Là encore, trois textes sont nés. Mario, le voyageur statique, l’histoire d’un plombier itinérant, Le jardin de Jac(vocat) raconte la vie de Jacques seul fournisseur d’avocat de Strasbourg, au succès fulgurant, et le très touchant Alice s’émerveille, qui peint l’histoire d’Alice, atteinte de la maladie d’Alzheimer et magnifiquement entourée de ses colocataires. 

Ces 3 textes ne traitent la thématique du déchet que de façon distante, légère, comme une toile de fond.

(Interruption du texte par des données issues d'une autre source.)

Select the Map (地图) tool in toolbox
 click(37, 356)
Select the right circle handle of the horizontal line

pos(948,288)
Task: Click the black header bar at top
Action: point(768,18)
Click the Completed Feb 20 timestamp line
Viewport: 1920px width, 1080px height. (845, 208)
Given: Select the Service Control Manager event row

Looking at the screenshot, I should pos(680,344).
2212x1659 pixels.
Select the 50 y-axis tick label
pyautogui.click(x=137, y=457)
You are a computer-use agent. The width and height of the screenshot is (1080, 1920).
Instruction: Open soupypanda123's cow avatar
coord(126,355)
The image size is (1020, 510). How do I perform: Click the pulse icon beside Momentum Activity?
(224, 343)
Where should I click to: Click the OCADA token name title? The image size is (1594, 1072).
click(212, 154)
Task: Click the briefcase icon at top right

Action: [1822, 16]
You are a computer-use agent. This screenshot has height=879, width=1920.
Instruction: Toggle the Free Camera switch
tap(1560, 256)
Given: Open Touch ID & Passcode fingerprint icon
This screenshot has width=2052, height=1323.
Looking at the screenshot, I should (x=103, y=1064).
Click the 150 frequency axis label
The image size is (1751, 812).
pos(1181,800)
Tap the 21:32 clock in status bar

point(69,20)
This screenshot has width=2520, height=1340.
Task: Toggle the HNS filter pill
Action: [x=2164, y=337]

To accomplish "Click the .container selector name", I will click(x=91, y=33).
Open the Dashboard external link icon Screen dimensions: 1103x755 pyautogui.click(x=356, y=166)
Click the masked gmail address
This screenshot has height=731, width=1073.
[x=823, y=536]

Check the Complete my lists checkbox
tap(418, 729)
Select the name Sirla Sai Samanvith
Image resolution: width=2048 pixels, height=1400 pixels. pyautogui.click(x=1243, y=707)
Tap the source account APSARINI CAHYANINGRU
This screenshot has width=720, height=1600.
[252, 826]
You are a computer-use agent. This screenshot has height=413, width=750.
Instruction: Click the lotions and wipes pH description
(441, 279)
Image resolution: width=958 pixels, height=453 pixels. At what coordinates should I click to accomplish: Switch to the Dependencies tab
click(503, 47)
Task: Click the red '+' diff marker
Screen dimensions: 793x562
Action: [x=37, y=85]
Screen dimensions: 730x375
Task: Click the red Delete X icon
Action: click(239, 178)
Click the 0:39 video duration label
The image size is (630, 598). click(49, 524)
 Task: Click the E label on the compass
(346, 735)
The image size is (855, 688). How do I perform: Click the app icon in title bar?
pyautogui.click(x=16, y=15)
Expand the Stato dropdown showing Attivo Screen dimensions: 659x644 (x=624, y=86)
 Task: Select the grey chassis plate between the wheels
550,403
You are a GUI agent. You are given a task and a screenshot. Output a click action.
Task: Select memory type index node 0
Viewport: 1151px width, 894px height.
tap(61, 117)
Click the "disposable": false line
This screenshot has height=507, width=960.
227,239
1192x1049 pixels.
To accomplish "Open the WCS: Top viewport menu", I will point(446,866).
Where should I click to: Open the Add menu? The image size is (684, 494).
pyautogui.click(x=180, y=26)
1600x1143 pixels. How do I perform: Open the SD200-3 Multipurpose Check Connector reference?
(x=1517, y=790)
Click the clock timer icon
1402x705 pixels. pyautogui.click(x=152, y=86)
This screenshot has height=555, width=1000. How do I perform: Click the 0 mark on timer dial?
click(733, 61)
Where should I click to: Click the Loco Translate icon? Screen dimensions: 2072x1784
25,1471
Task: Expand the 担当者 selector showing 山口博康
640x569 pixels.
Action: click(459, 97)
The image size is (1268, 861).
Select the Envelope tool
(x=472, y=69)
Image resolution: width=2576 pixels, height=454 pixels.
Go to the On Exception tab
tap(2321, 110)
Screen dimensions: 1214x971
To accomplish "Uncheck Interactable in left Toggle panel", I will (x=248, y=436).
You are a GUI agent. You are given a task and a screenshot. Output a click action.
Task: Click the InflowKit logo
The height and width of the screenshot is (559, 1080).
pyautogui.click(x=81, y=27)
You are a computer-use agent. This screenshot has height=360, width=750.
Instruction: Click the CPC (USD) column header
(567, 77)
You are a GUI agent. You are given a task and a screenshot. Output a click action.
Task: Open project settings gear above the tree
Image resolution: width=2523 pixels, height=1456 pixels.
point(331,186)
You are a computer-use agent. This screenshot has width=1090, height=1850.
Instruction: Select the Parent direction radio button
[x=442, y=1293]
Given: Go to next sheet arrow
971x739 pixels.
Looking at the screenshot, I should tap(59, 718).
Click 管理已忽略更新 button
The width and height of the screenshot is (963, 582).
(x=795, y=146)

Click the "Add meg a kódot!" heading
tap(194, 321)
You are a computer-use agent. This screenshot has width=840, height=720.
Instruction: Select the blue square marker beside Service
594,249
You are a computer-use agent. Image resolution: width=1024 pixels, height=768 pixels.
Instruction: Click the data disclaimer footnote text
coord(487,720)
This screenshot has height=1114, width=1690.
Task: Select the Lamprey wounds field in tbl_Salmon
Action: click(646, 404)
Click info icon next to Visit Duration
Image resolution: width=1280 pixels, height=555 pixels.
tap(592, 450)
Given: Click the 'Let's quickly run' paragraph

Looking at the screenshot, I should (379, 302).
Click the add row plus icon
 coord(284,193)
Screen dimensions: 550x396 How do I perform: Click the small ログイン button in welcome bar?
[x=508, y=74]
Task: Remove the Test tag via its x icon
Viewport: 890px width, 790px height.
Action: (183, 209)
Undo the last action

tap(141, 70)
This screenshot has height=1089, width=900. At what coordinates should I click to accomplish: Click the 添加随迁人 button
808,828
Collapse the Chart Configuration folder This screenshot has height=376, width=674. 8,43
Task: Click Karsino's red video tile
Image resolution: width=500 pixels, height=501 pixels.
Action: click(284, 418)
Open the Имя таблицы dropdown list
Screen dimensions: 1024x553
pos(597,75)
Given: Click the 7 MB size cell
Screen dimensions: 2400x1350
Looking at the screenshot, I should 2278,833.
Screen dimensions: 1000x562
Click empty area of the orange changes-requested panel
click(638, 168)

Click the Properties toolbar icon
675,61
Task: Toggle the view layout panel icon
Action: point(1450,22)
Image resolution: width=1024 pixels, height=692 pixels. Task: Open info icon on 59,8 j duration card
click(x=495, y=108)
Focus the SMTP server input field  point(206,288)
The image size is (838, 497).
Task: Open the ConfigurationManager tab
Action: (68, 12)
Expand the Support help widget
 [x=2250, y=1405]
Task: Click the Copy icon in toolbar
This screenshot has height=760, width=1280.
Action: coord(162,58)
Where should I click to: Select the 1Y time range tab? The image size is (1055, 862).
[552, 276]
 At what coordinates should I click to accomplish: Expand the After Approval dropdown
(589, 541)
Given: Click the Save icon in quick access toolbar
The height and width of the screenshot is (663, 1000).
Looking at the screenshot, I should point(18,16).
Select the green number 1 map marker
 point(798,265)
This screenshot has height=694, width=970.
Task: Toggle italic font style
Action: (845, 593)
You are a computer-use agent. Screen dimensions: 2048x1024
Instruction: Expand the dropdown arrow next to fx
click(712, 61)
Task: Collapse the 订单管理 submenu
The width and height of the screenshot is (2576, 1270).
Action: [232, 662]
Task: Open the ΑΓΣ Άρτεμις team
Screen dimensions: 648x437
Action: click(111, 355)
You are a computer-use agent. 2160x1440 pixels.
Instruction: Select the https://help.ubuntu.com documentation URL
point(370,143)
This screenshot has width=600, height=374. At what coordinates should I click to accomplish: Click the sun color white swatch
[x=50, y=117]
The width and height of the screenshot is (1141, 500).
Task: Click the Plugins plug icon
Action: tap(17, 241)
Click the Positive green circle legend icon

Ils témoignent encore une fois, de la dimension sensible, créative, collective et donc parfois incertaine du résultat de notre approche. Les participants amènent leur(s) personnage(s) là où bon leur semble, la thématique pouvant résonner comme un écho à leur histoire. 

Le mot de la fin

Pour nous, animatrices et animateurs de futurs proches, l’expérience compte autant, voire plus que le texte final. Nous sommes convaincus qu’à travers la discussion, l’échange, l’imagination et l’écriture à plusieurs, des petits changements dans nos représentations du monde naissent, se développent et finissent par polliniser nos entourages et paysages. La richesse humaine des récits co-créés, leur inventivité, témoigne de la capacité des participants à dépasser l’horizon pessimiste souvent dépeint dans l’actualité, et à inventer un futur désirable ensemble, sans occulter les contraintes de demain.